Dear White People: We are the ones that need to change. This is not one man’s story. This is almost every black man’s story. Which is why the problem is ours. We need to find OUR way to change what we do. There is no quick fix. It’s a moral imperative https://t.co/V6VVAlvpB7— Mark Cuban (@mcuban) June 2, 2020
The blowback was immediate. “When I say ‘It’s white people that need to change’ I had so many — if you read my mentions it was crazy — I had so many people saying ‘You’re not white, you’re Jewish,’” Cuban said on a new episode of “The Jordan Harbinger Show.”
After a wide-ranging discussion on automation, changing industry and competition with China, the billionaire investor explained how he likes to try and change the mind of some of his critics. Using the example of how a person wearing MAGA clothing might feel uncomfortable in a liberal crowd, Cuban said he’s tried to explain to conservatives who took issue with his statement how the world always feels for people of color.
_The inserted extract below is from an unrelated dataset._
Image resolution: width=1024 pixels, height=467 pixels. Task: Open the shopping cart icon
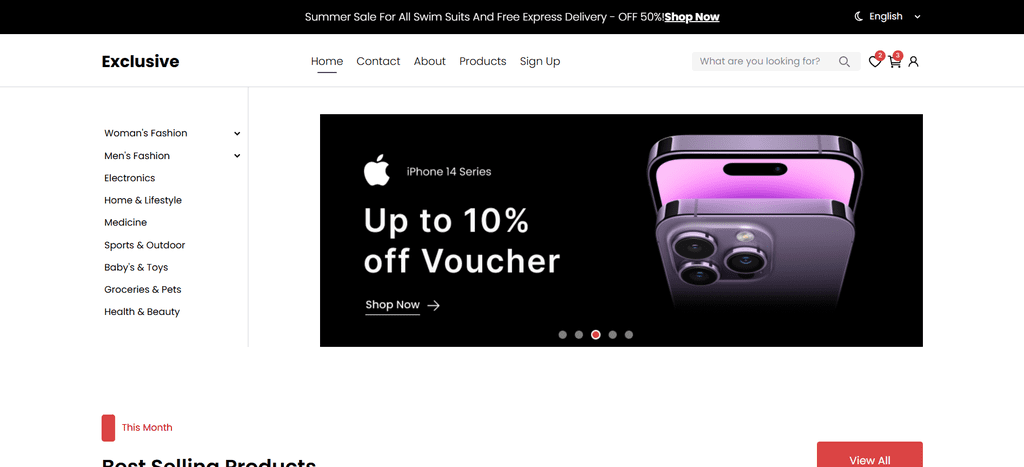tap(894, 62)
Asked if he had an increased awareness because of his Jewish background, Cuban said it had more to do with what he learned during the 2018 investigation into the Mavericks’ history of sexual misconduct.
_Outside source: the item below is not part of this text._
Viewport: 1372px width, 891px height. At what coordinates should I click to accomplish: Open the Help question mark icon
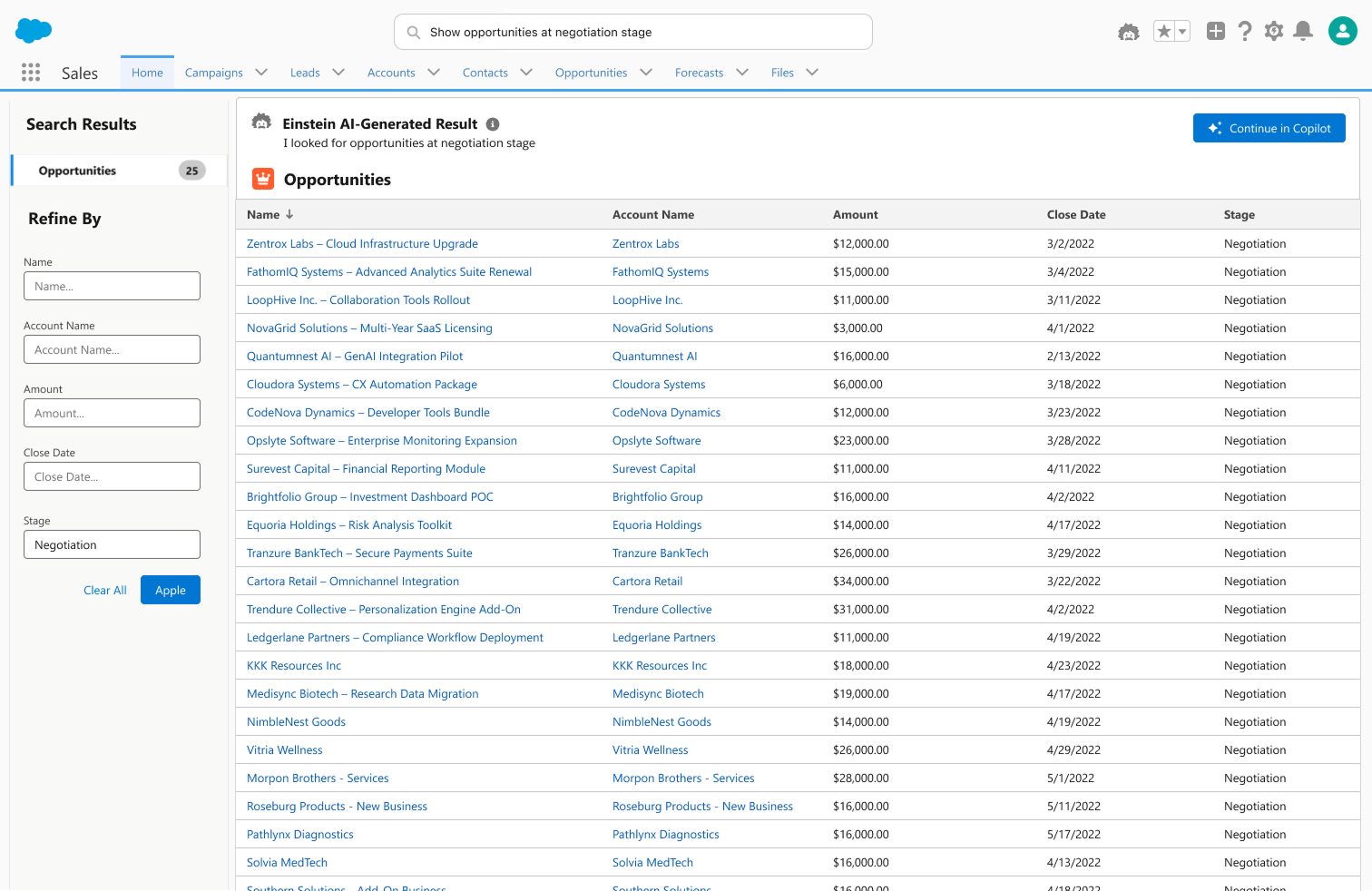[x=1245, y=32]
“I learned very painfully — and more painfully for some of the women that worked there — that treating people equally doesn’t mean treating people the same,” Cuban said. “I was gonna treat them exactly the same and didn’t really realize that particularly the power dynamics were so different and that you can’t do that. You can’t literally treat them equally. You’ve got to be able to recognize who they are, where they’re from what challenges they have and once I did that our business got a lot better.”
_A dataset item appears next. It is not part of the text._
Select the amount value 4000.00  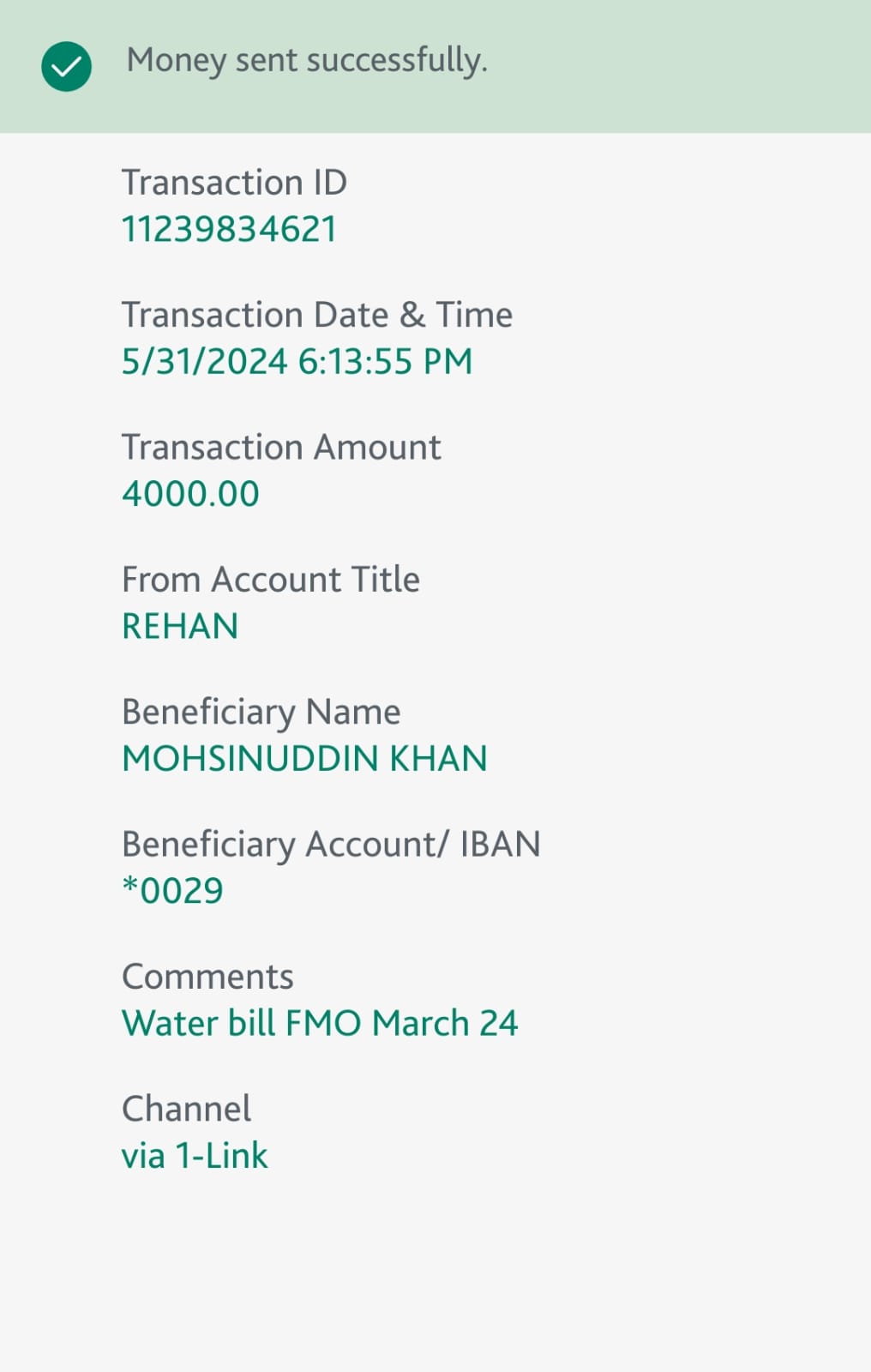[x=190, y=494]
But, Cuban added that being Jewish made him more empathetic, explaining how a quarter of his mother’s family was murdered in the Holocaust and, when his grandparents came to America from Russia, “they didn’t come here because they thought the weather was nice. They came here because if they didn’t leave they’d be dead.”
Asked how Cuban would improve race relations if he were president, he said “I’d hug a few people. I’d walk out there and listen. I’d take advice. I wouldn’t think I had all the answers.”
But, he did have an answer for how he felt the current administration was doing to address the issue. “Just look outside,” Cuban said with a laugh.